На другой день Бимка говорил его матери:
— Видала, куда твой малый смотрит?.. На мой сгад, смотрит он на свои хлеба, на Касимов: потому — проворен, однако и вороват и поведения нетрезвого… Там, в Касимове, на какой ни на есть кожевенный завод поступит, — найдет свою линию жизни… А мне, я тебе скажу, такой ни к чему!.. Я на такого племянника, если ты хочешь знать, — очень сурьезно даже могу осерчать… И на тебя тоже.
Нашли подходящего человека и отправили его с ним в Касимов, город куда более веселый, чем Спасск: в каждом доме гармоника.
И курносый стал заводской в четырнадцать лет, а к семнадцати вполне прилично играл на бильярде, играл на гармонике, играл в карты и пел: «Вставай, подымайся…»
И это он в мартовские дни прикатил из Касимова в чрезвычайно дикий свой город Спасск организовать тут революционный комитет и в первую голову низложил Бимку, собственноручно снял с него селедку и арестовал, чтобы отправить на фронт.
— Ка-ак? — совсем опешил Бимка. — Это ты?.. Племяш называемый?.. Родного свово дядю так?..
А он ответил:
— Теперь дядей-теток нет — теперь революция!

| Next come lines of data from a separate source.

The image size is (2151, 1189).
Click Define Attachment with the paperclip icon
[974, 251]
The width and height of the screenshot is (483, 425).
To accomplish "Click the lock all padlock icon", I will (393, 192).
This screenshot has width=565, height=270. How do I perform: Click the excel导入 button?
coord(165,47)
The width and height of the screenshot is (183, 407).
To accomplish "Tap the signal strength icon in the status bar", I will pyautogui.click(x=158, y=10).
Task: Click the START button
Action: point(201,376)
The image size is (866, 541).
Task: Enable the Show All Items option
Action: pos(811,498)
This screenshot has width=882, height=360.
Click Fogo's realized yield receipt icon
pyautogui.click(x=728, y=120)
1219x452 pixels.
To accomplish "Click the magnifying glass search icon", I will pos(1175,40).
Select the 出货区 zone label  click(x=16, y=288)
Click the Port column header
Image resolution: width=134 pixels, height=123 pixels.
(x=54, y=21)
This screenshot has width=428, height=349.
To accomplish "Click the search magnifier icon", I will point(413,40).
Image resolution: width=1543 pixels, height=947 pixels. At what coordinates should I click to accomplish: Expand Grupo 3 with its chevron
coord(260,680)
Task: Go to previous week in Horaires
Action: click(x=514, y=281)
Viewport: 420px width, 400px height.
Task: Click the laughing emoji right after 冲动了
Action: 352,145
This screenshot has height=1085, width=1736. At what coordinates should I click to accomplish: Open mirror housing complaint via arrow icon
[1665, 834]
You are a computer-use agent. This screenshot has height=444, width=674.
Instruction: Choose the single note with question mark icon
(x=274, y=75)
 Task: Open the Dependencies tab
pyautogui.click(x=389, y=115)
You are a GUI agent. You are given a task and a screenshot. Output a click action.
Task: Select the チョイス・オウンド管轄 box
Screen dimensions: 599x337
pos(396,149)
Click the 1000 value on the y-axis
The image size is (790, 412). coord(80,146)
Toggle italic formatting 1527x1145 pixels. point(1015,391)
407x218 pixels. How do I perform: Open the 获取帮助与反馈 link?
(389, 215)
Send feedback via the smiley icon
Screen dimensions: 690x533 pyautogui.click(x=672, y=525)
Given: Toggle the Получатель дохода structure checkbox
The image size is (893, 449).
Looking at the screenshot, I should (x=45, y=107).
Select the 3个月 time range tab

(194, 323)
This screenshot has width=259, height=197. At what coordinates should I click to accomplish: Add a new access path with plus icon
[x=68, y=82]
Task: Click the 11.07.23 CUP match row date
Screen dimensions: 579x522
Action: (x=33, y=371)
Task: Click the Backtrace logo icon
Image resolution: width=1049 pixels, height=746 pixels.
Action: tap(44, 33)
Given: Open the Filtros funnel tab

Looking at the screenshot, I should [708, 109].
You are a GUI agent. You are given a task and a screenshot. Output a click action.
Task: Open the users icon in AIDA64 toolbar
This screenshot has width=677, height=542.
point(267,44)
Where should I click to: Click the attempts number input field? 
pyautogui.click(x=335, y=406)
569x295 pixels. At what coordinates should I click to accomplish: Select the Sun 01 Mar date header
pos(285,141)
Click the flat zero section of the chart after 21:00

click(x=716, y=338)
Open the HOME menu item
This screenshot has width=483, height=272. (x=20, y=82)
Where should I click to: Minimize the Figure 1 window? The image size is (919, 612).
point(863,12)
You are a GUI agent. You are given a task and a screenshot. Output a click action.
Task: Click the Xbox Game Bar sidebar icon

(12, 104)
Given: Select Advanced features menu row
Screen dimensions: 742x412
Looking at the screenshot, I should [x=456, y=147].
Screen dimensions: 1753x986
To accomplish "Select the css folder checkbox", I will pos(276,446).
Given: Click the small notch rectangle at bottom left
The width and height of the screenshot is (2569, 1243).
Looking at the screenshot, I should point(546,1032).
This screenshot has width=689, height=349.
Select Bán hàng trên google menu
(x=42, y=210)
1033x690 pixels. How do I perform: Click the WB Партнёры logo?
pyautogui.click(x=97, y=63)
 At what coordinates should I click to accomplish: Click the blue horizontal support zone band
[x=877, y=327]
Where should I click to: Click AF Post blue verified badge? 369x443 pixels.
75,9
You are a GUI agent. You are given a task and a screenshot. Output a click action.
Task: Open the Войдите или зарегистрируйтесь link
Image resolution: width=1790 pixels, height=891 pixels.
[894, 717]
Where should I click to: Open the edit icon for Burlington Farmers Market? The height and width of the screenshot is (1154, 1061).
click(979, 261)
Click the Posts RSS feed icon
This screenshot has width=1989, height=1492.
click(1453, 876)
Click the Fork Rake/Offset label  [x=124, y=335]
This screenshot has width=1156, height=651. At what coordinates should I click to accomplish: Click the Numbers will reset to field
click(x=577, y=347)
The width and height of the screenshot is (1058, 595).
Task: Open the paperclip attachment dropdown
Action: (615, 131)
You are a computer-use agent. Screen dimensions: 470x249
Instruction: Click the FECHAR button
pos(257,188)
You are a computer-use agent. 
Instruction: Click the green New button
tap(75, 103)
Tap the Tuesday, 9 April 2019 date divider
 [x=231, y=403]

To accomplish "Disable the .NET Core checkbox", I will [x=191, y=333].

Она захватила его всего целиком — революция. С того времени, как она началась, она без передышки пела в его душе: революция! Ему казалось, что это и не слово даже, а какая-то голосистая, горластая песня, которая никогда и никак не в состоянии будет надоесть, а всегда будет звучать лихо, удало, завлекательно, раскатисто на весь свет: ре-во-лю-ци-я!.. Оно было найдено им, наконец, средство от скуки жизни. Были такие хозяева у жизни, которые сделали эту жизнь прежде всего почему-то скучной, — просто до тошноты скучной, — и теперь он готов был им без конца мстить за это.
— Их надо всех поуничтожать, чертей! Вконец! — кричал он звонко и отчетисто, намекая на этих бывших хозяев жизни и подымая кулак.
И казалось ему совершенно простым и ясным, что не в ремонте только нуждается жизнь, а в окончательной перестройке.
С началом революции у него появилась способность говорить речи. Правда, речи эти были не очень длинны (скука длинных речей была ему совсем не к лицу), но зато выразительны, и кончались они большей частью так:
— И потому, стало быть, товарищи, все надо к чертовой матери!
Однако подсохла как-то революция к лету, вступила в затяжную какую-то скучную полосу: хозяева жизни оставались на своих местах, война продолжалась, и, если бы бросил он завод, его бы забрали в армию.
И от начавшей было сосать его новой тоски, еще более тошной, он избавился только в октябре.
И, как пылинка среди пылинок, поднятых вихрем из-под давящих ног, он закружился радостно. Он успел уже побывать и на Дону и на Кубани… Был в квартире генерала Каледина… На бронепоезде под Ригой помогал обстреливать немцев, — подносил к шестидюймовке снаряды… Сюда, в Крым, он приехал как комиссар труда и с огромной энергией уничтожал хозяев, реквизировал, жучил, обобществлял.